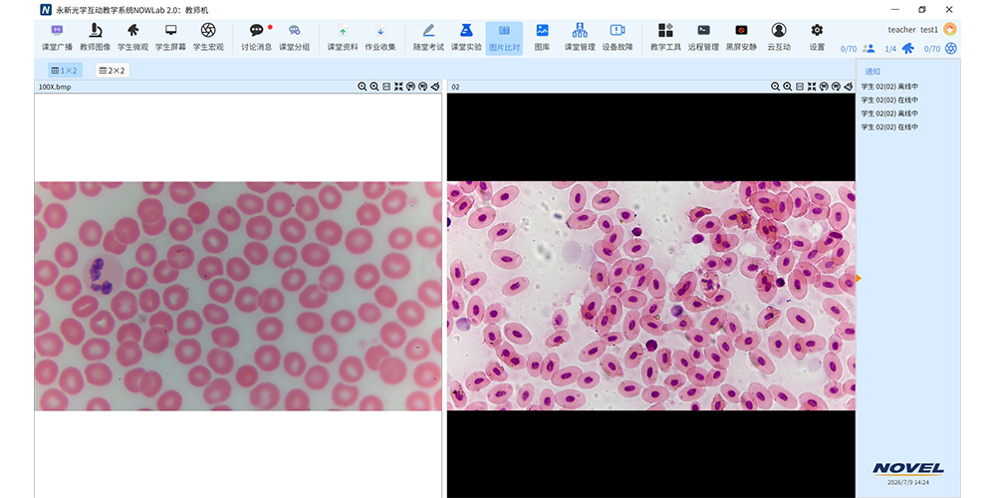
Task: Open 教师图像 teacher microscope image
Action: tap(96, 38)
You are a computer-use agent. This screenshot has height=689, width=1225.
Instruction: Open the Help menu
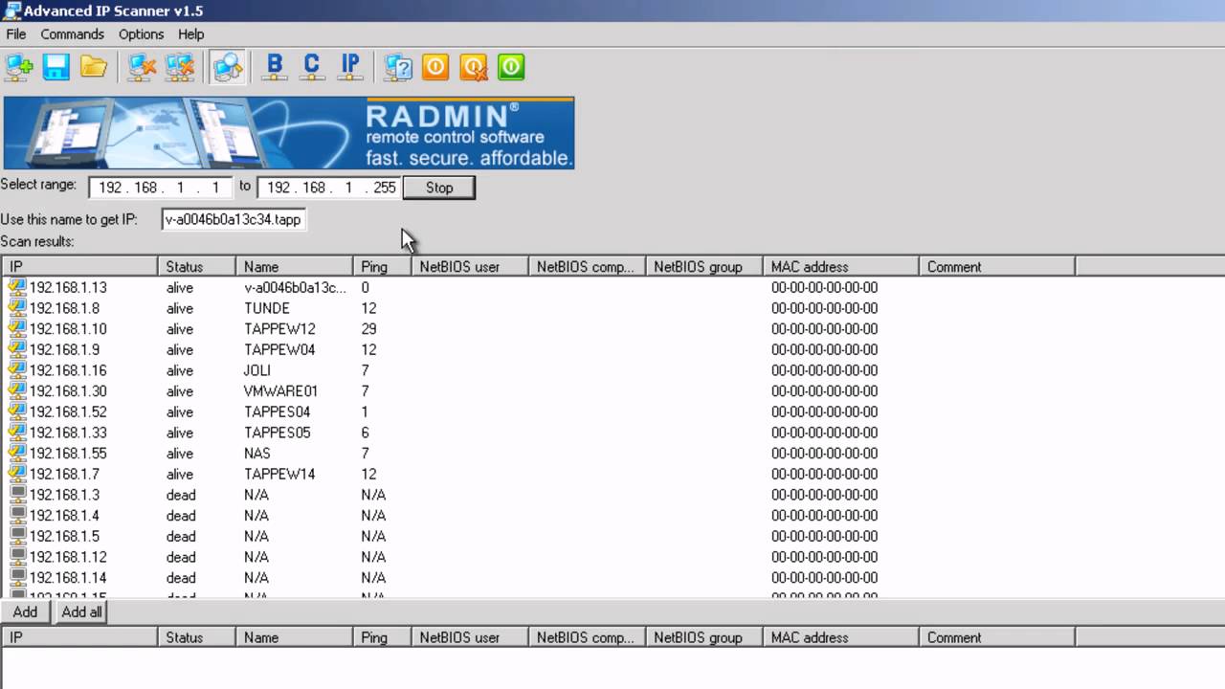pyautogui.click(x=190, y=34)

----

» WHAT IS NEEDED
Copy every line of the records above word for word, but leave out the pictures.

» WRITTEN ANSWER
Task: Open 教师图像 teacher microscope image
Action: tap(96, 38)
You are a computer-use agent. This screenshot has height=689, width=1225.
Instruction: Open the Help menu
pyautogui.click(x=190, y=34)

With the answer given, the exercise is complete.